____ Passage to read

# Fellow reefers



## superfishy45 (Oct 28, 2012)

Hello I don't know if this is the wright section but, I am looking for other reefers around Peterborough who are willing to sell trade and share some knowledge. If there is anyone around this area that has some cool stuff pm me or reply to this thread

Thanks


----------



## Flexin5 (Nov 12, 2011)

I'll be heading up to coburg soon to visit a cousin. i can bring some stuff with me.


----------



## superfishy45 (Oct 28, 2012)

Pm'd you


----------



## Flexin5 (Nov 12, 2011)

you gotta clear some PM space dood


----------



## superfishy45 (Oct 28, 2012)

Done sorry about that


----------



## Flexin5 (Nov 12, 2011)

no worries but i think you still need to delete some msgs.


----------



## superfishy45 (Oct 28, 2012)

I just deleted 100 more messages it says I have none left, I don't know why it didn't work the first time time?


----------



## Flexin5 (Nov 12, 2011)

you're good now


----------



## badmedicine (Oct 27, 2012)

Davenreef is in Lindsay, and there is a guy in Omeemee (he was selling a bit a$$ sump a while ago). I pass by peterborough from Newmarket on my way to Lakefield (Stoney Lake) on a regular basis. 
What kind of system are you setting up? Coral or FOWLR (fish only with Live Rock).
If you need advice, here is a good spot to ask questions. If you need hard goods, I have some stuff I can LEND you until to get going.

You gotta get yourself ready for the fragfest in October- The last one was a blasto !!


----------



## superfishy45 (Oct 28, 2012)

I am going for a mixed reef, I have Lps and a few soft corals and clams. I have has bad luck with sps so far (I will post my parameters on a new thred within the next day or two) I am looking mostly for Lps ricordia and some rarer zoas.

________
____ Supplied information

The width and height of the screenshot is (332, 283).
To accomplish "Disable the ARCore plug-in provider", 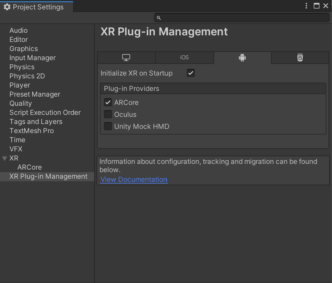I will [108, 102].
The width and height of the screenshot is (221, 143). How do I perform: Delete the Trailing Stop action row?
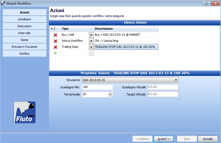coord(55,47)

________

Problems to solve
1: Translate this sentence from the reefers thread into Spanish: "If you need advice, here is a good spot to ask questions."
2: In the reefers thread, what does FOWLR stand for?

Set of answers
1: Si necesitas consejos, este es un buen lugar para hacer preguntas.

2: Fish only with Live Rock.